Top of Data records

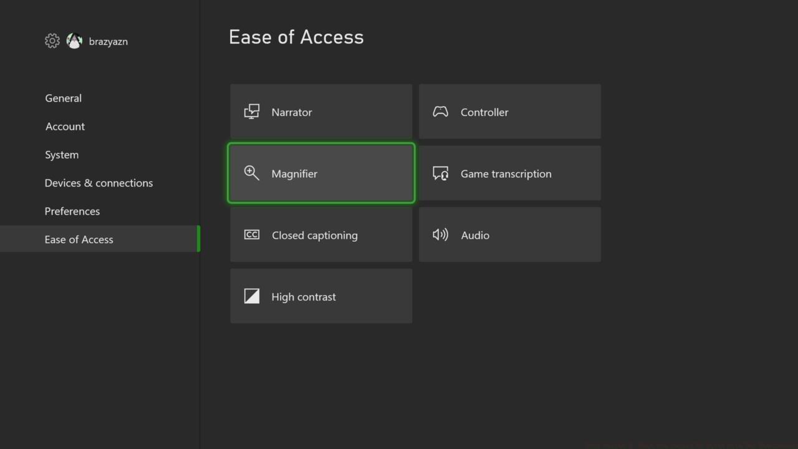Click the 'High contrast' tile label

Bottom of Data records
Top of Data records

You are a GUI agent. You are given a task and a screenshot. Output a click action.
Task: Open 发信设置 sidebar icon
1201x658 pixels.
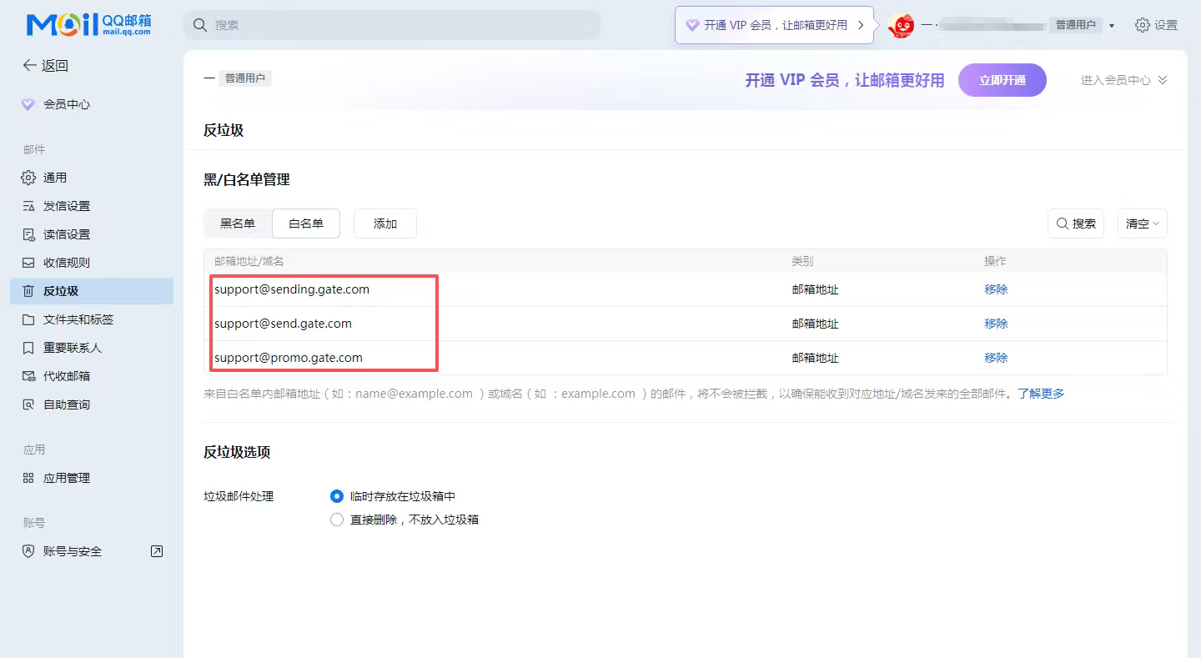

Bottom of Data records
Top of Data records

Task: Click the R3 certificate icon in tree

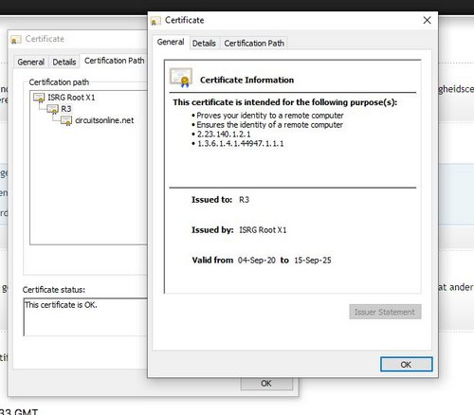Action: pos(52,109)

Bottom of Data records

• Exercise instructions
Taking the line with "You are a GUI" as the first and the line with "1201x658 pixels." as the last, retype that stretch of the data above exactly, with no other lines.

• Written response
You are a GUI agent. You are given a task and a screenshot. Output a click action.
Task: Open 发信设置 sidebar icon
1201x658 pixels.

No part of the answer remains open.